NEW ORLEANS—Radical prostatectomy (RP) is associated with excellent long-term outcomes in patients with localized prostate cancer (PCa), Italian researchers reported at the 2015 American Urological Association annual meeting.
In a study of 529 PCa patients who underwent RP from 1985–1994, Giorgio Gandaglia, MD, of IRCCS Ospedale San Raffaele in Milan, and colleagues found that overall 20-year rates of biochemical recurrence (BCR)-free, clinical recurrence-free, and cancer-specific survival were 55.1%, 71.6%, and 78.2%, respectively.

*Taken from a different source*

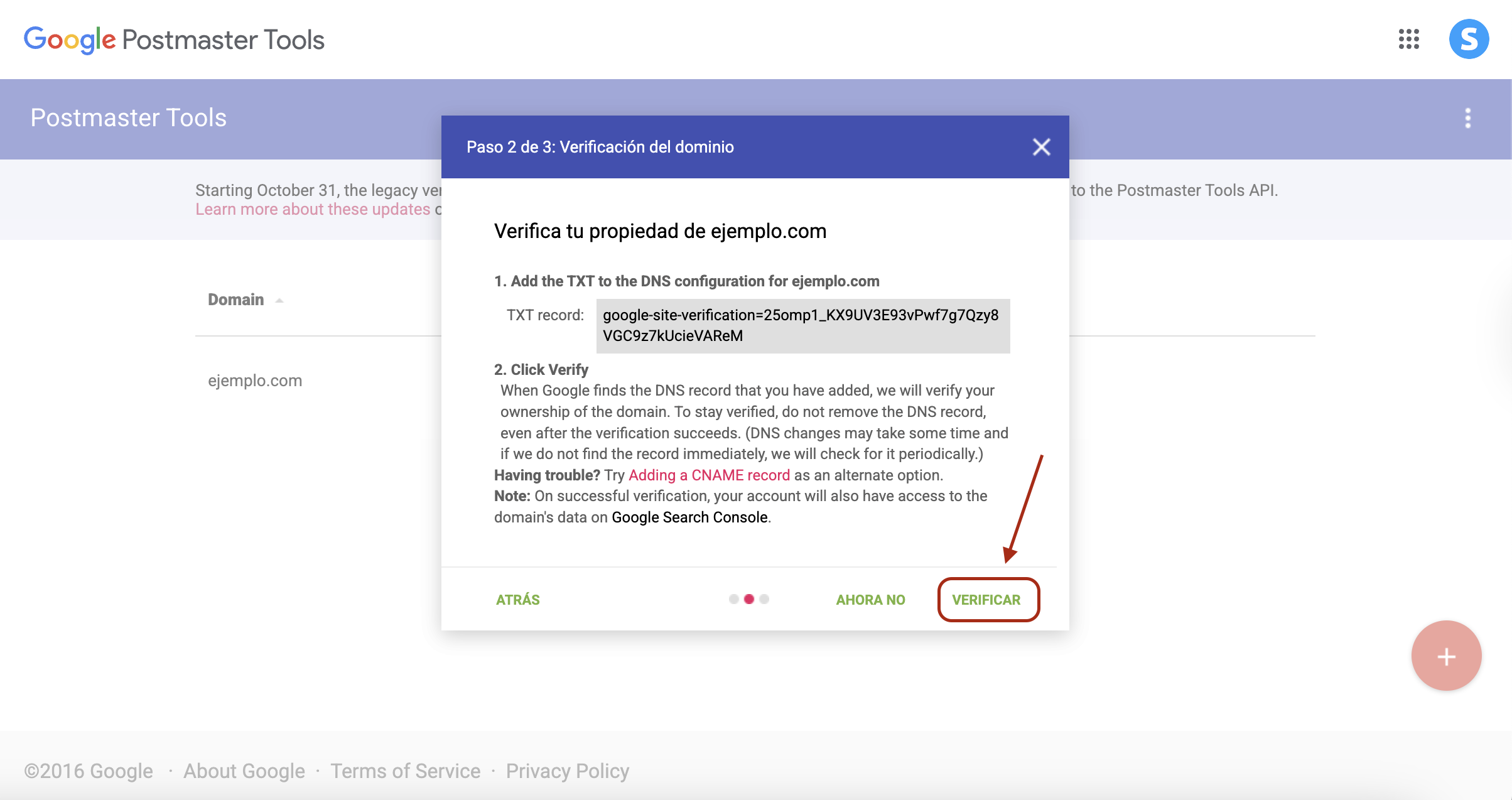Open the Privacy Policy footer link
Image resolution: width=1512 pixels, height=800 pixels.
point(567,770)
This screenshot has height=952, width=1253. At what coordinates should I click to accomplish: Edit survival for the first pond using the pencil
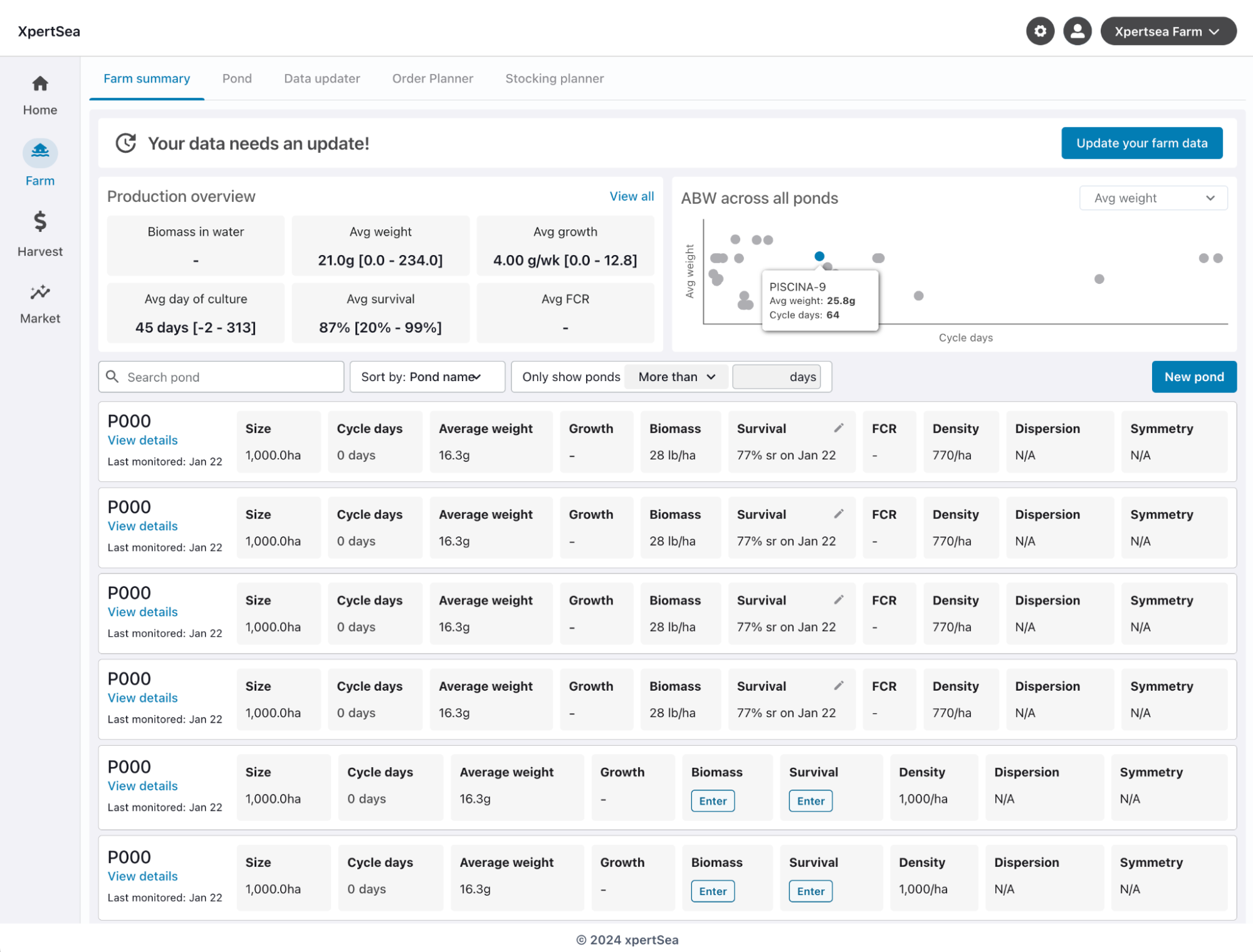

The median follow-up for survivors was 168 months. The 5-year BCR-free survival rates increased according to the time elapsed between surgery and patient evaluation: the rates were 87.3%, 89.2%, 89.5%, 92.0%, and 92.5% when the time elapsed was 1, 2, 3, 4, and 5 years, respectively, Dr. Gandaglia's group reported. The median time from BCR to cancer-specific mortality (CSM) was 79 months.
In multivariate analysis, time from surgery to BCR was a significant predictor of CSM. Patients experiencing BCR after 10 years from surgery remained at higher risk of CSM compared with their counterparts free from recurrence at the same point, even after adjusting for the risk of other-cause mortality. CSM rates increased along with D'Amico risk groups and age. For example, the rate was 3.3% for low-risk patients younger than 65 years and 30.9% for high-risk patients aged 65 years and older.